The four refuges, which combined are a little over half the size of Rhode Island at approximately 417,550 acres, are home to more than 30 of the world’s most endangered or threatened habitats, plants, and wildlife species. Aerial surveys over of the backcountry mangrove islands in Great White Heron NWR— critical nesting, feeding, and resting areas for hundreds of species of birds and sea turtles—indicate evidence of nesting great white herons. In Key West NWR, researchers observed all stages of the endangered Miami Blue butterfly. In Crocodile Lake NWR, tree and limb fall created more complexity in the habitat and made additional areas for Key Largo Wood rat nesting. In Key Deer NWR—the storm’s ground zero—the deer population fared well, Box turtles and Lower Keys mud turtles were spotted crossing roads, a few endangered Lower Keys marsh rabbits were spotted in their usual hangouts, and resident birds— cardinals, mourning doves, mockingbirds, and reddish egrets –were also observed.
“Plants and wildlife that are adapted to living on islands with hurricanes have ways to survive,” says Killam. “With each passing day, the diverse habitats of this refuge, including pine rockland, hardwood hammocks, freshwater wetlands and mangroves, seem to get greener and greener with lush re-growth of vegetation.”

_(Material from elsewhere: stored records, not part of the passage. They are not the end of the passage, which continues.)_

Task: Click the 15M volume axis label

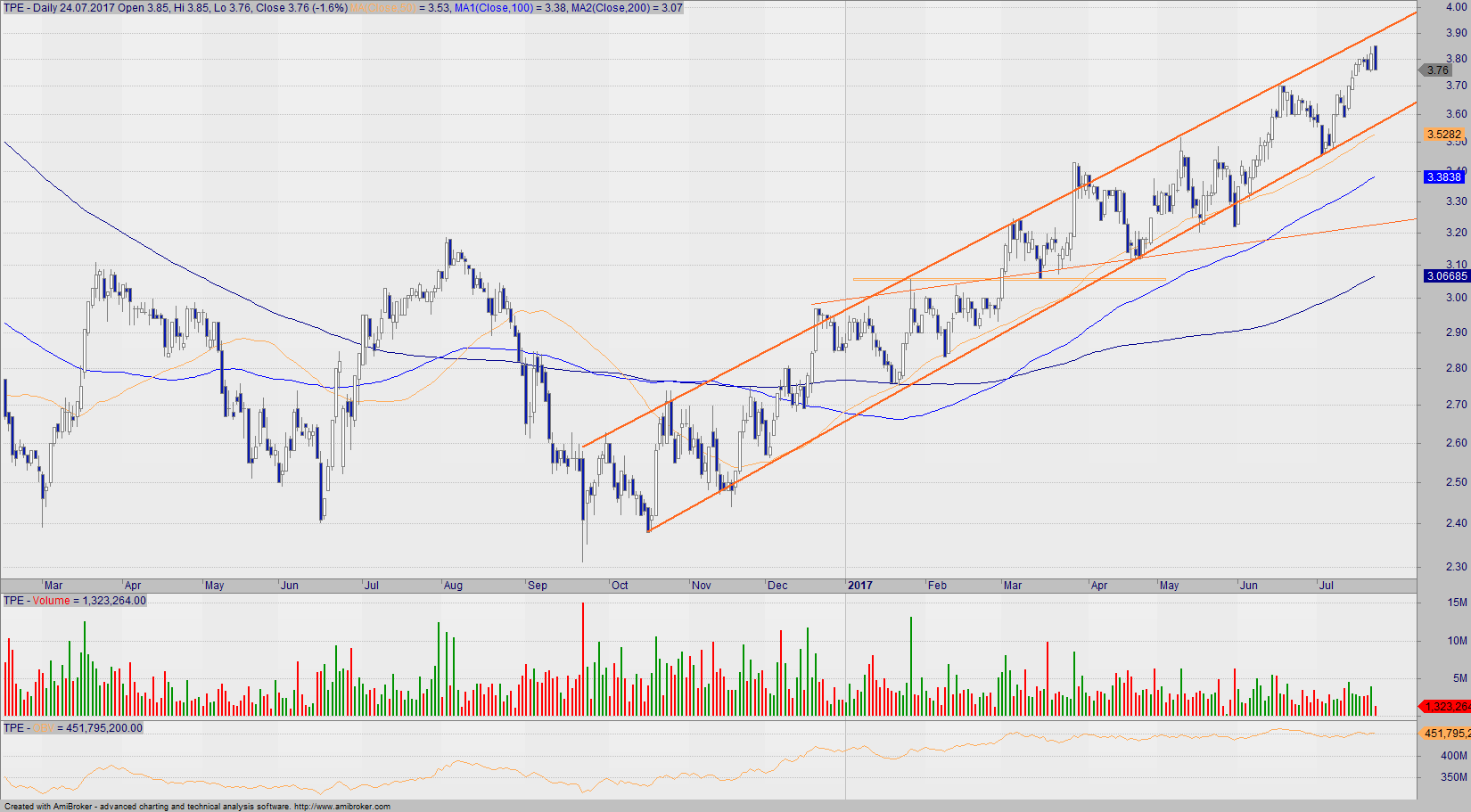Action: [x=1457, y=603]
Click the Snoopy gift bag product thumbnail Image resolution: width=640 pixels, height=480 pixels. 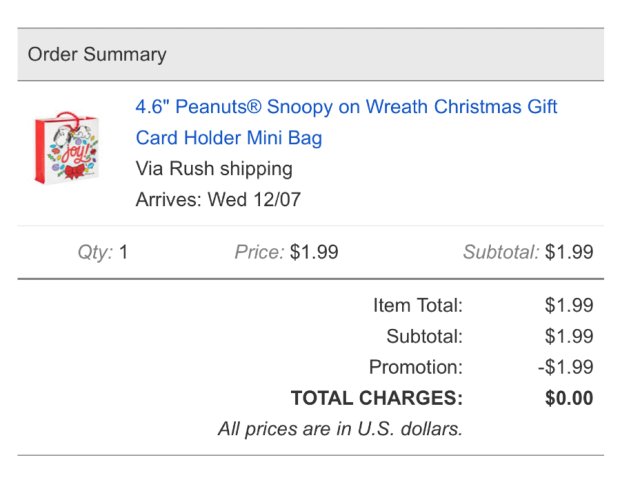coord(66,151)
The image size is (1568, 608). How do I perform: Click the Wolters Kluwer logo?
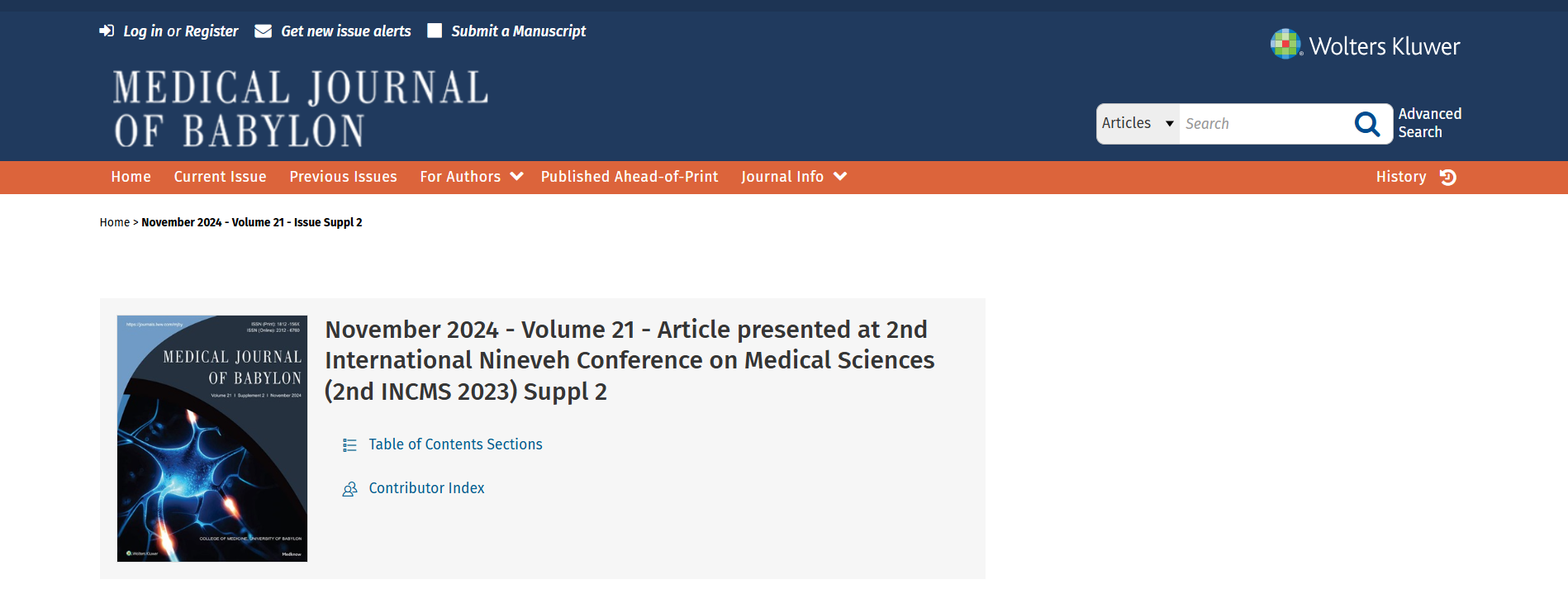(1365, 45)
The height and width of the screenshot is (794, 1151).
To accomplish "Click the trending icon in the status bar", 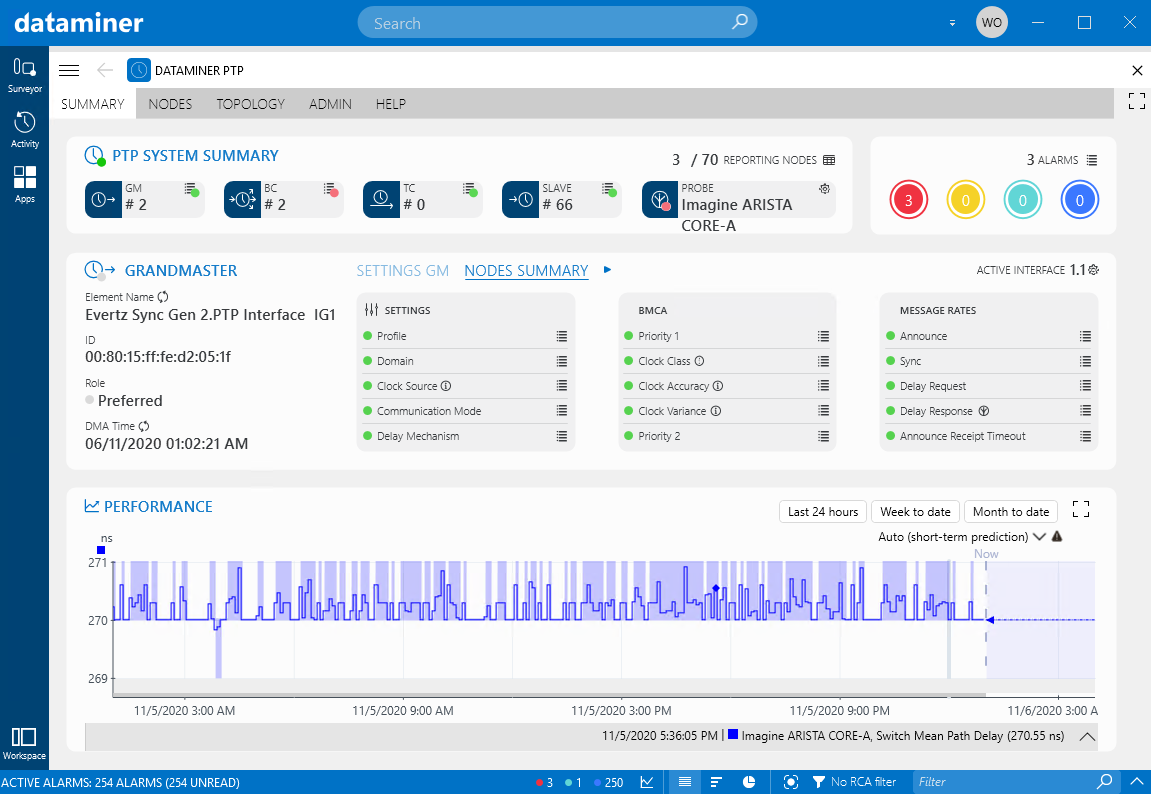I will point(646,781).
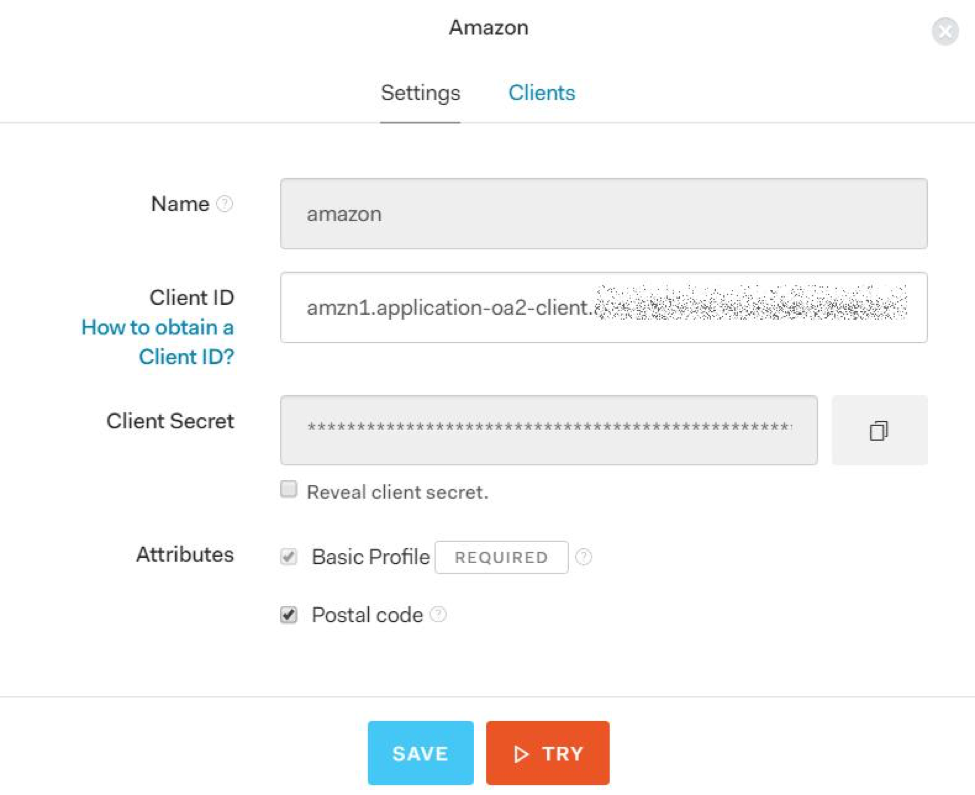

Killam, her colleagues, and The Refuges’ Friends group Florida Keys National Wildlife Society encourage people to get outside and witness this amazing resiliency during the March 10th - March 17th Outdoor Fest. The week-long outdoor extravaganza spans the four refuges and features expert-guided birding, nature walks, kayaking; evening wildlife programs; nature sketching, nature photography workshops and a photo contest; two family-fun wildlife fairs; a sneak-peek opening of the National Key Deer Refuge Nature Center and the 4th Annual Run with Deer 5K in Big Pine Key.
Says Killam, “Although only time will tell what the long-term impact of this hurricane will hold, one thing is clear: Mother Nature is amazing and resilient in her ability to overcome these natural challenges.”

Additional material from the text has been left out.